The characteristics that affect the output must be investigated. For example, some of the features in the table of the database do not have any effect, such as the identification number ID of the patient. This is neglected or removed from the data, and this stage is called the selection of features. The next stage is the stage of scaling the features, in which it can be reduce the differences between the numbers that represent these features within a specific standard, then the data is divided into data for training and others for testing, and this is what is known as data splitting. This indicates that the initial stage of the work is to adjust the data used in order to train the model more effectively and efficiently.

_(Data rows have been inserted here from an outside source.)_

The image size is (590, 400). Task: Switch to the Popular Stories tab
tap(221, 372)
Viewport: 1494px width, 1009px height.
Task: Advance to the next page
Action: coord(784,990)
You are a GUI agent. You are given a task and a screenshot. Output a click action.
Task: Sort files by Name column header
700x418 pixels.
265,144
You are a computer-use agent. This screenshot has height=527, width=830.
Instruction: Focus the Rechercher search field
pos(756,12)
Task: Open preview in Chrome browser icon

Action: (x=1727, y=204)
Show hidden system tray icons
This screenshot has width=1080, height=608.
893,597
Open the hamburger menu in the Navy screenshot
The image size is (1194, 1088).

Cleaning the data is one of the most important steps after collecting the data, which are divided into twelve characteristics. The ID column is ignored because it does not affect the construction of the model. One of the important steps that must be taken is to check the data if there are missing or empty values, and the BMI column contains empty cells. In this case, the most common value can be placed, or an arithmetic average of the values can be taken and placed in the blanks, also from the important steps. Here, the literal data is converted to numeric to be understood by the computer. In this type of database, there is data that must be converted to digital, such as gender, married or not, type of work, and smoking status. If this data is converted to digital, it is difficult to understand and receive it by the algorithms used.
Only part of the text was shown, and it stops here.